Mining millionaire Chester Beatty and his family were part of the wealthy, fashion-conscious group that would have adhered to such rules, although they primarily resided in the United States, England and Ireland, rather than in France. "Both his wives [Grace (Ninette) Rickard and Edith Dunn Stone] were absolute fashionistas of their day," Unkel comments. "We have the 1910 expense records for his first wife for the household and it lists all the shops that she went to and the amount of money that she spent. The equivalent would have been unbelievable, something to the effect of €250,000 in today's money on clothes - not including jewellery - for the year."

The Costumes Parisiens exhibit not only presents women’s fashion trends of the time but it also shows off the work of renowned female illustrators, including Gerda Wegener, who created this work “Veste de soie ecossaise,” for the June 1, 1914 issue of the magazine. © Trustees of the Chester Beatty Library.

 Renowned female illustrator, Gerda 
Wegener created "Veste de soie ecossaise"
for the 1 June 1914 issue of the magazine. 
© The Trustees of the Chester
Beatty Library.

It's also believed that second wife Edith may have introduced Beatty to the Journal des Dames, as she was a collector herself and, according to Unkel, travelled to Paris to purchase art as well as fashion. It's for this reason that Unkel has featured Edith very prominently in Costumes Parisiens by way of a life-size black-and-white photograph in which she, dressed in a trendy cocoon-style coat, personifies the illustrations that surround her.

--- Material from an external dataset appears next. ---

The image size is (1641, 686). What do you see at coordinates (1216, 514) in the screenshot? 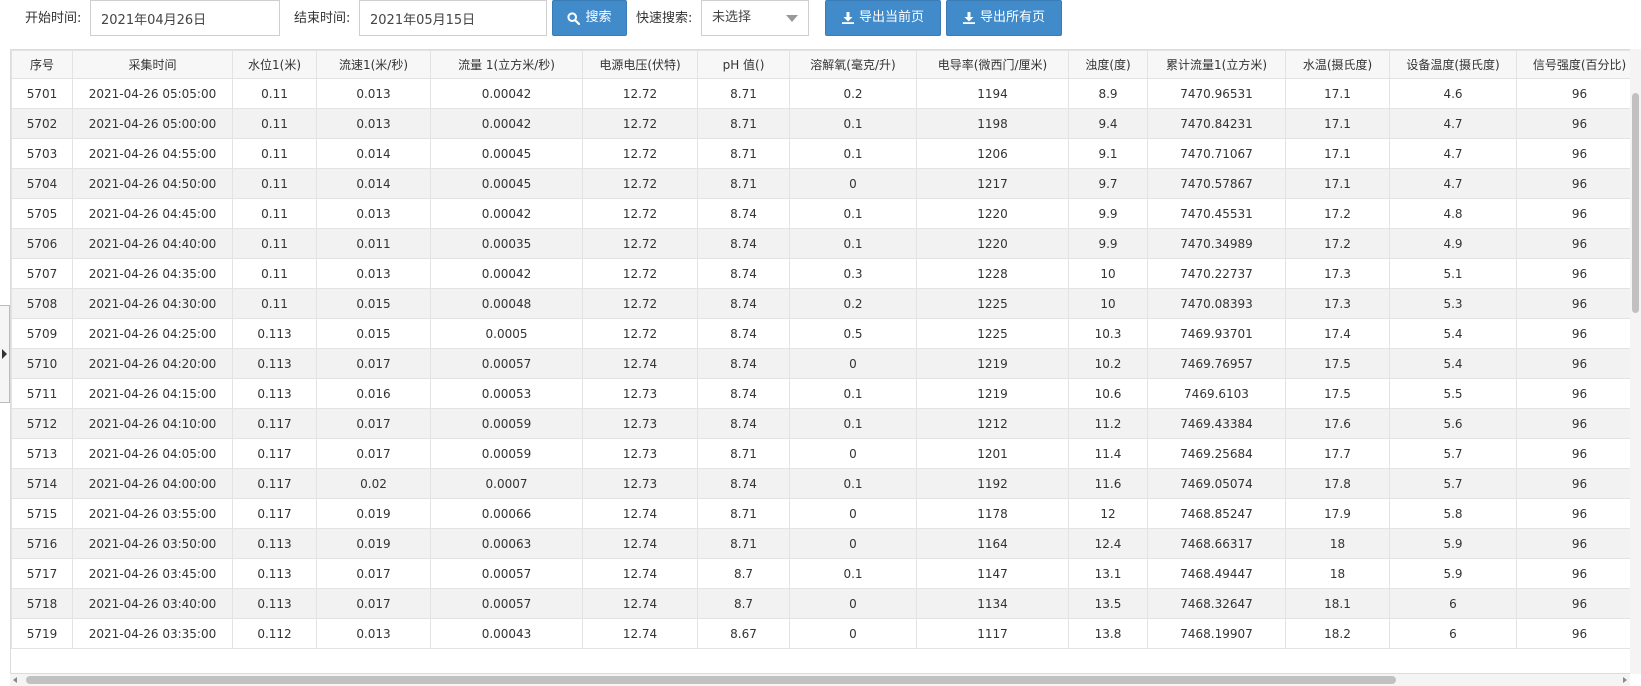
I see `table-cell: 7468.85247` at bounding box center [1216, 514].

Among those fashion plates is the work of some of the greatest illustrators of the day, including George Barbier, Bernard Boutet de Monvel, and female artists Marie-Madeleine Franc-Nohain and Gerda Wegener. Each plate is the product of a very detailed and time-consuming process; the illustrators created their sketches using pen, ink and watercolour, and then engraved the outlines onto a copper plate. Next, skilled printers produced copies of the outlines, while others were responsible for making stencils for the coloured areas. Yet another person was charged with the final task of adding the colour by hand.

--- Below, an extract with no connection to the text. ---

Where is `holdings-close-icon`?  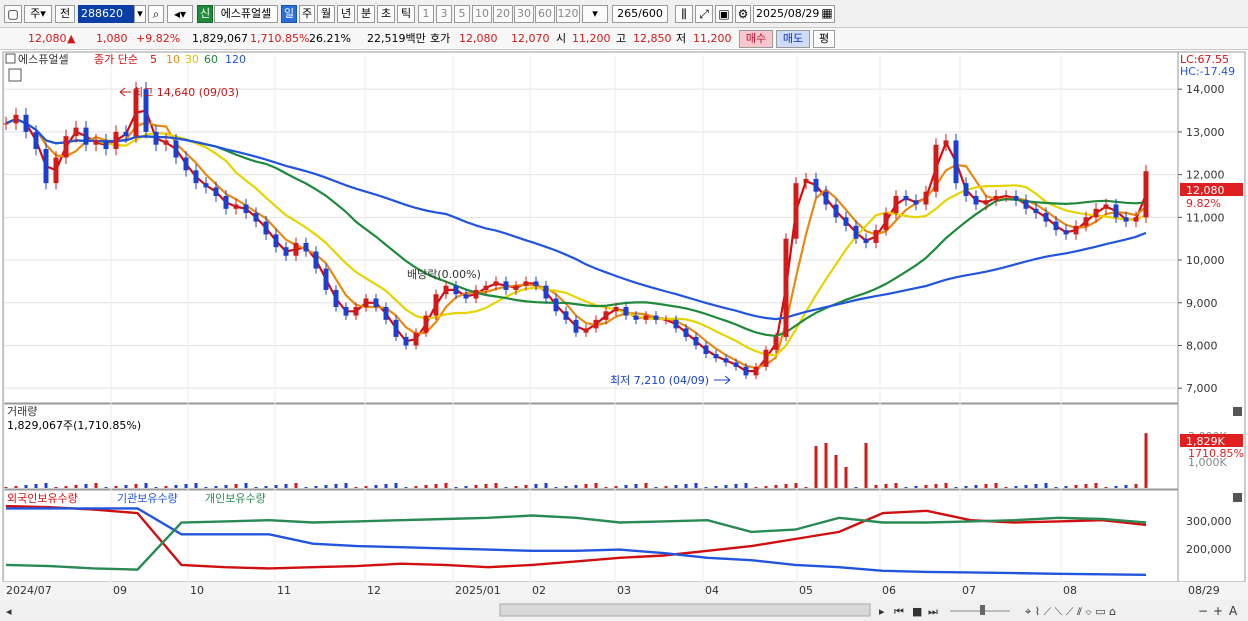 holdings-close-icon is located at coordinates (1238, 498).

Given that many of the magazine's illustrators also worked as designers with Paris' haute couture houses, the resulting plates were always considered to represent real trends, Unkel emphasises. As such, when each issue of the Journal des Dames arrived to its subscribers, they would take inspiration from the illustrations. As Unkel continues, they then used the fashion plates as models for their dressmakers to copy or went out into the streets and shops of Paris to find something similar - or sometimes the exact ensemble - to add to their always-expanding wardrobes.

Little did they know then that their sacred tradition of finding inspiration and aspiration for one's style and lifestyle in the pages of a magazine would live on long after their beloved fashion bible, the Journal des Dames, printed its final issue.